With a gateway: the audit trail is in one place. Every tool call is logged — what tool, what parameters, what response, when, on whose behalf. The question "what did this employee's agent do in their last 30 days of employment?" has a fast answer.
The checklist that most IT teams run today is essentially correct. Disable Okta, revoke VPN, remove application access, collect the device. What's missing is the MCP layer — specifically, the question of whether agent-to-system connections are centralised enough that a single revocation covers everything.
The updated checklist looks like this:
• Disable Okta/Entra account ✓ (existing)
• Revoke VPN ✓ (existing)
• Remove SaaS application access via SCIM ✓ (existing)

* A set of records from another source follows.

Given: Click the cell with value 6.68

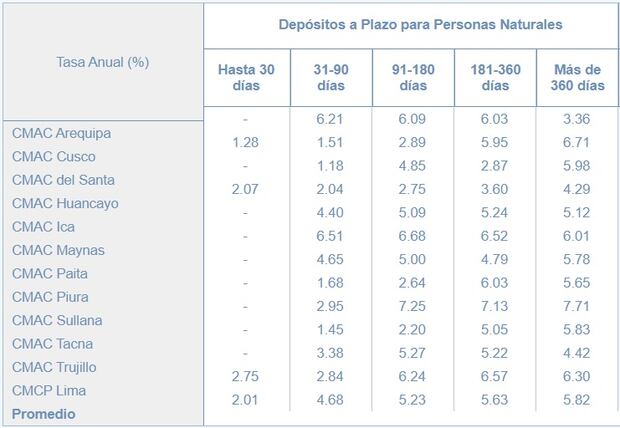Looking at the screenshot, I should pyautogui.click(x=412, y=235).
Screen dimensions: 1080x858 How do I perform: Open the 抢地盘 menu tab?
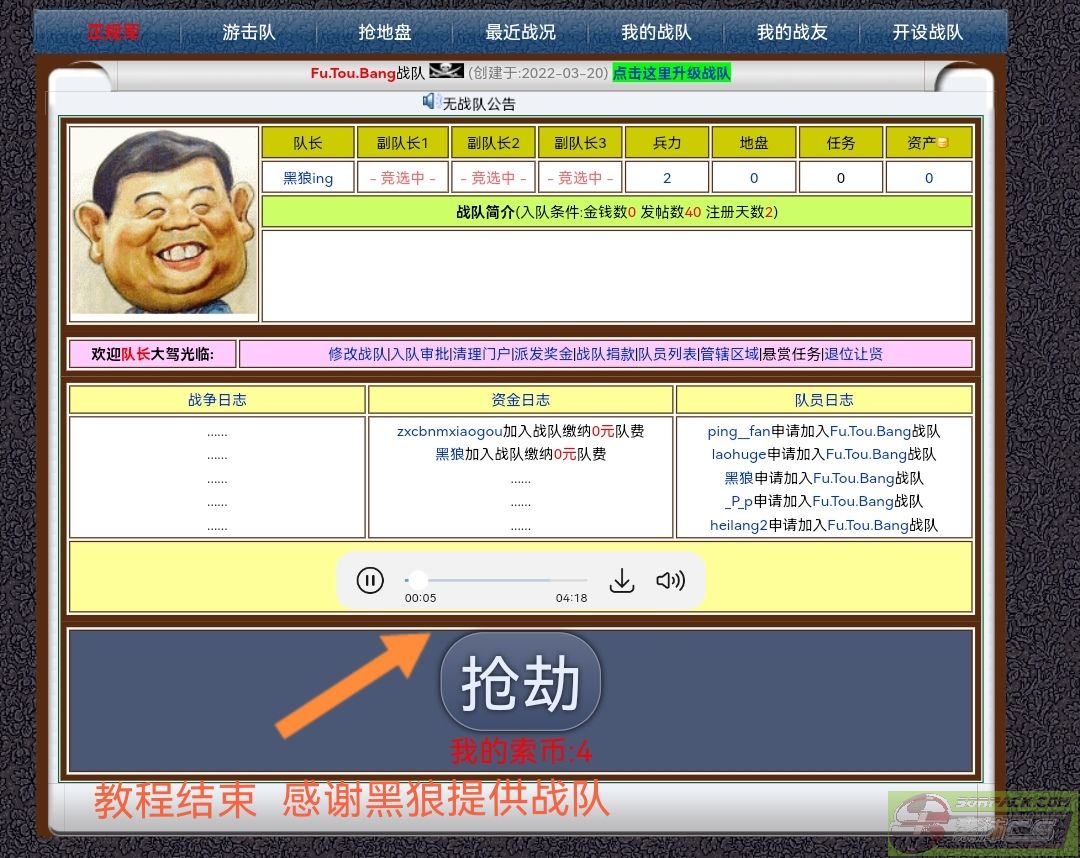click(x=384, y=32)
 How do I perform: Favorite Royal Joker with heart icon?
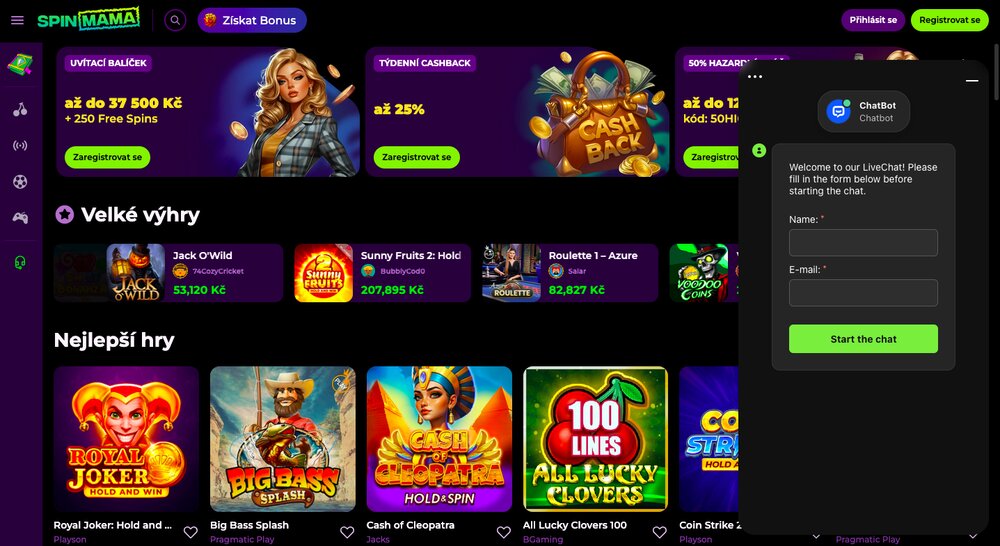190,532
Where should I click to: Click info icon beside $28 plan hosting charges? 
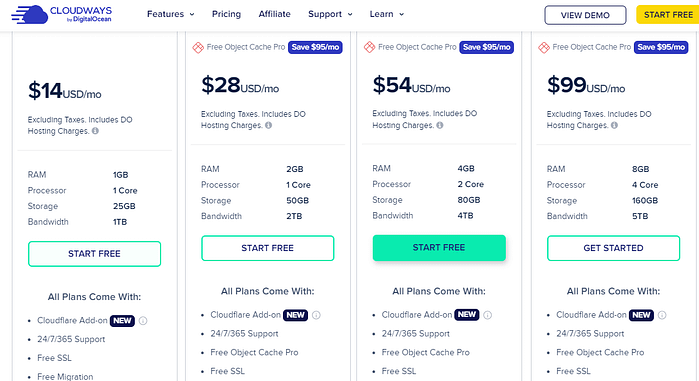(268, 125)
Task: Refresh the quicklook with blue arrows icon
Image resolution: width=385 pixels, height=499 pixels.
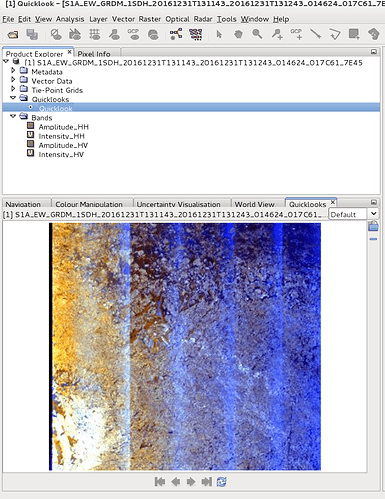Action: (221, 482)
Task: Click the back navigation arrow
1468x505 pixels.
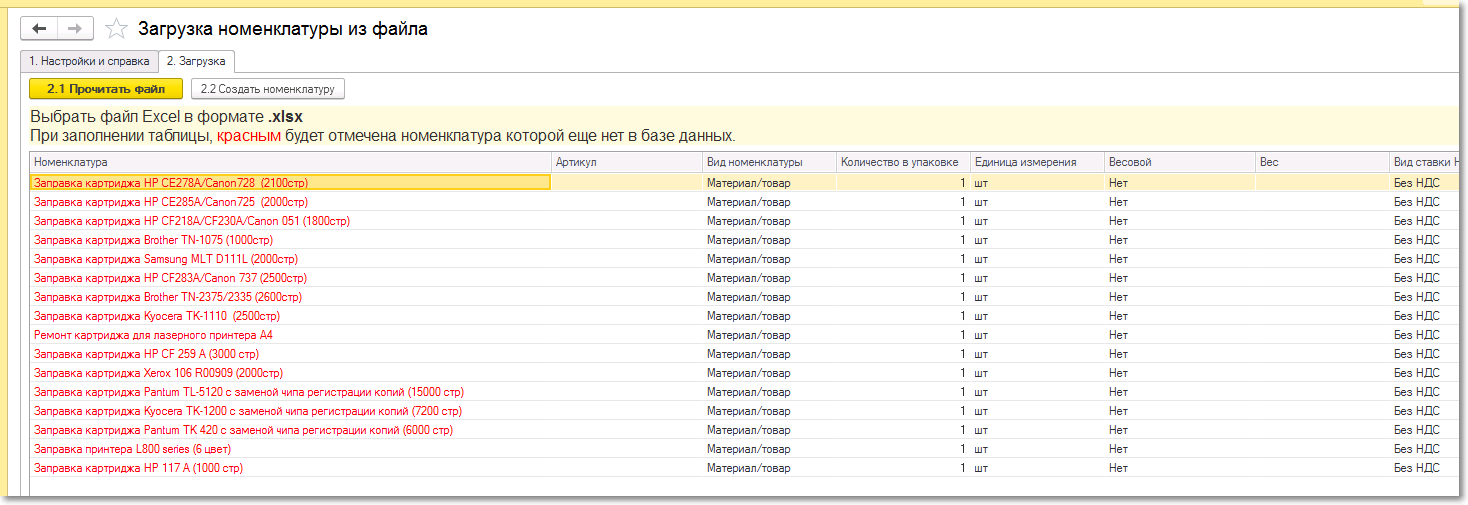Action: [40, 29]
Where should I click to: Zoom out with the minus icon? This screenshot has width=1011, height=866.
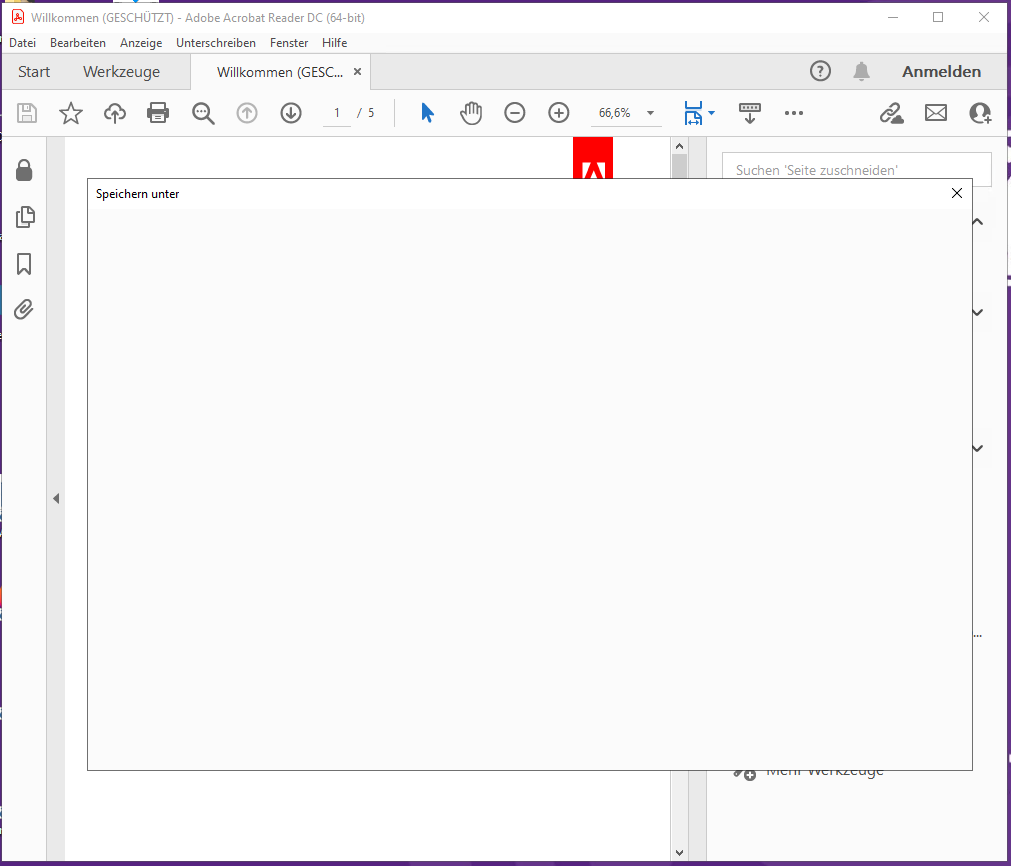515,113
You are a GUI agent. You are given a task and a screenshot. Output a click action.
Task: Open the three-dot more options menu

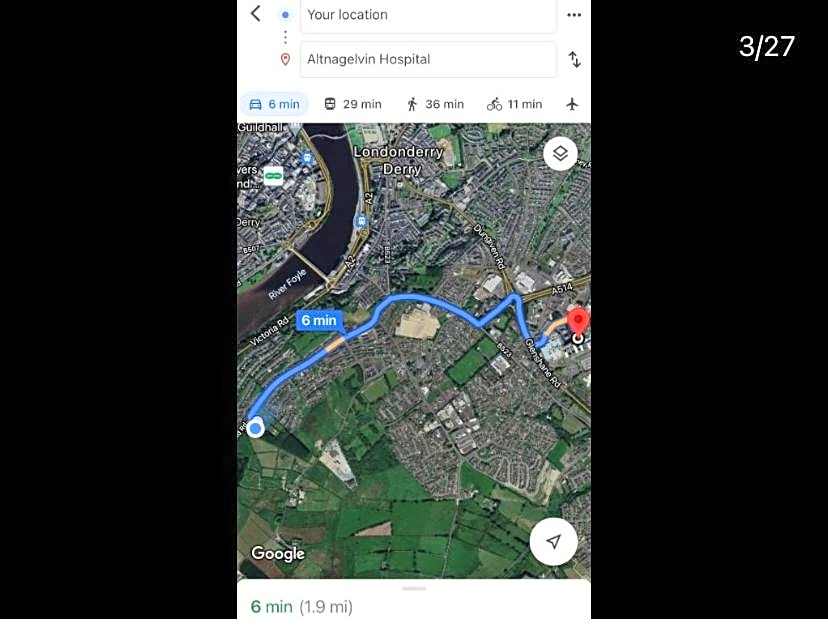(574, 15)
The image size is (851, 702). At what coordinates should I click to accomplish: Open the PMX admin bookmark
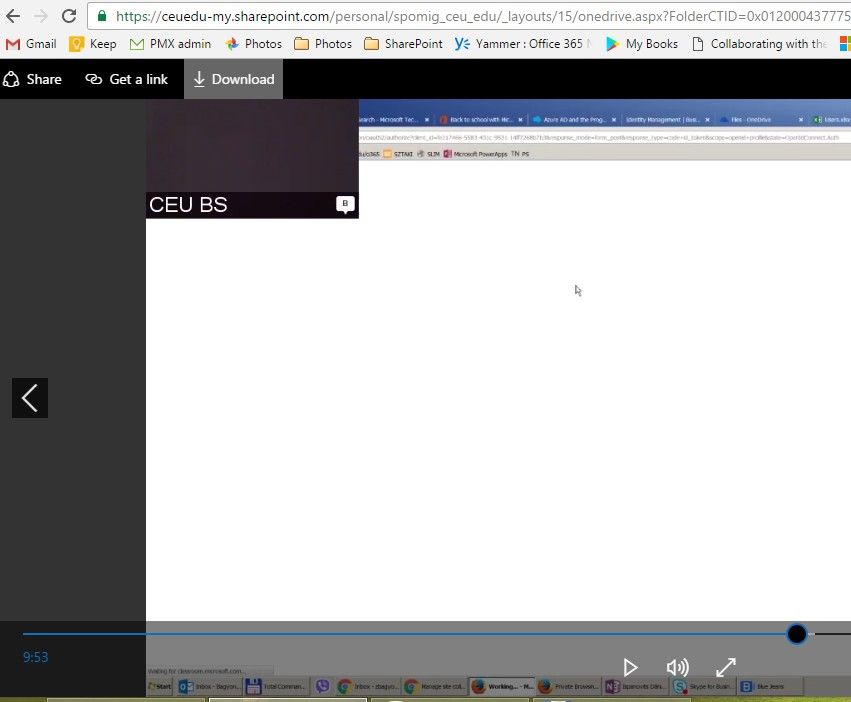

• Collect and wipe device ✓ (existing)
• Revoke gateway access → covered automatically by the Okta SCIM event if the gateway is properly integrated
• Audit agent activity for the offboarding period → available from gateway audit log if all agent traffic flowed through it
The last two items are only checkable if the gateway architecture is already in place. If employees have been configuring MCP connections directly, neither item is quickly addressed.
Most enterprises are somewhere in the middle — some employees in the centralised model, some in the distributed model, no clear policy about where credentials should live. Getting ahead of that, before the first uncomfortable offboarding incident, is the governance question on IT's desk right now.
OAuth-based connections are better — revoking the user's application access in your IDP does revoke their OAuth token for OAuth-based MCP servers. The problem is that many MCP servers don't use OAuth, or employees use API keys for convenience alongside OAuth connections. A gateway eliminates this inconsistency: the employee's connection to the gateway uses SSO (clean revocation), and the gateway manages downstream credentials regardless of whether those systems use OAuth, API keys, or token pass-through.
The gateway architecture matters most in this scenario. With distributed credentials, a disgruntled departing employee has a window between Okta disable and laptop wipe where locally-stored API keys remain valid. With a gateway where credentials are centralised, Okta disable = gateway access revoked = agent access revoked, with no window. This is one of the few IT security scenarios where the centralised architecture is clearly better on day one of deployment, before it's fully rolled out.
Yes, though it requires system-by-system audit work. Most systems (GitHub, Salesforce, Slack, etc.) maintain a list of personal access tokens and API keys per user in their admin console. An offboarding sweep for employees who had MCP access pre-gateway should include manually reviewing and revoking these. It's tedious, which is exactly why the gateway architecture matters — it makes future offboardings clean while you close the historical gap manually.
The practical approach: establish the gateway as the required path for new MCP connections starting from deployment day. Employees already have direct connections; those get migrated in waves, prioritised by risk level. Existing connections for employees who are clearly not leaving don't need to be the first priority. The priority is ensuring that any new connections from that point forward go through the gateway, and that the highest-risk employees (those with the most system access and most likely to use AI tools extensively) are migrated first.
Some MCP servers are configured at the team or department level rather than per-user — a shared data analytics MCP server, for example. These credentials should live in the gateway with the gateway acting as the authenticating principal, not tied to any individual user's identity. Team-shared credentials in the gateway are managed by IT, rotated on a schedule, and not affected by individual employee offboarding events. The gateway still enforces user-level policy (which employees can call which tools) even when the underlying credential is shared.